The equipment, according to the minister cost the international organisation 6.2bn/-.
“The organisation has also been instrumental in providing training to our staff on the safe use of atomic energy,” he added.
On his part, the Director for the Africa Technical Cooperation Department at IAEA, Professor Shaukat Abdulrazak, commended Tanzania for embracing nuclear technology in some of its projects, saying it was clearly demonstrating its will of complementing the international organisation’s technical cooperation programmes.
Prof Abdulrazak singled out ORCI as an example of Tanzania’s thirst and quest of maximizing the nuclear energy potential.
“Many African countries still do not have radiotherapy services, but Tanzania has a modern health facility that is proving to be an immediate intervention to tackle non communicable diseases,” he said.
He further challenged African countries to take accountability of promulgating laws and regulations with a view of establishing independent regulatory bodies.
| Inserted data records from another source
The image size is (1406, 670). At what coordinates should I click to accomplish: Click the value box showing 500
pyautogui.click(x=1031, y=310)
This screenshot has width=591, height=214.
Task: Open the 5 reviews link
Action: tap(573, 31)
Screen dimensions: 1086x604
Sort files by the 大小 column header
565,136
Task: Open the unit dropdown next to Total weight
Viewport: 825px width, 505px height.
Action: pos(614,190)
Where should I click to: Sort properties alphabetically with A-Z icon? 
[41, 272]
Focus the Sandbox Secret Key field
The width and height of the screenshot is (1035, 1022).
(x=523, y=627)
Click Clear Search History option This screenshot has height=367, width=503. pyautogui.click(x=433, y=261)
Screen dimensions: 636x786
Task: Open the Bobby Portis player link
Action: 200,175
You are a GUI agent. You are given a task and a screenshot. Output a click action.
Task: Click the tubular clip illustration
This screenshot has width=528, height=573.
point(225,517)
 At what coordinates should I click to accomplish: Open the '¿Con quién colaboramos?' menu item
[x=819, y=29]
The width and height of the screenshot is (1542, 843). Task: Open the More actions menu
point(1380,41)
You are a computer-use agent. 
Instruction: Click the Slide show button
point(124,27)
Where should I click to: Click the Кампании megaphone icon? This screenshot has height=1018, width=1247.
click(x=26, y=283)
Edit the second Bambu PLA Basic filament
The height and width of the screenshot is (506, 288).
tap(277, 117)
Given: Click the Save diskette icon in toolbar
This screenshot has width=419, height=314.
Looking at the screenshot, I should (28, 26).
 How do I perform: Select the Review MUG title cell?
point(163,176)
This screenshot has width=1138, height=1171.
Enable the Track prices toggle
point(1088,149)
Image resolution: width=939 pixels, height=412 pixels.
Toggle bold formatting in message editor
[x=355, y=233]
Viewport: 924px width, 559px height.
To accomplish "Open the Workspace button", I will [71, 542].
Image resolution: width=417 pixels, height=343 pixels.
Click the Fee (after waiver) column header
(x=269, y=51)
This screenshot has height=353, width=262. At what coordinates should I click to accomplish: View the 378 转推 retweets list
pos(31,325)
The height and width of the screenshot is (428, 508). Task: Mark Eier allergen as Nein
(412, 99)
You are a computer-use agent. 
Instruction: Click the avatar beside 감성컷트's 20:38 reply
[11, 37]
Tanzania has been an IAEA member since 1976 where its Country Programme Framework identifies seven priority areas, namely Nuclear radiation safety and security, Food and agriculture, Health and nutrition, Water resource management, Energy planning, Industrial applications and Human resources capacity building.
The Tanzania Atomic Energy Commission (TAEC) Director General Professor Lazaro Busagala told the 48 National Liaison Officers and their assistants gathered for the five day meeting that Tanzania was capitalising on nuclear energy in realising the industrialisation drive.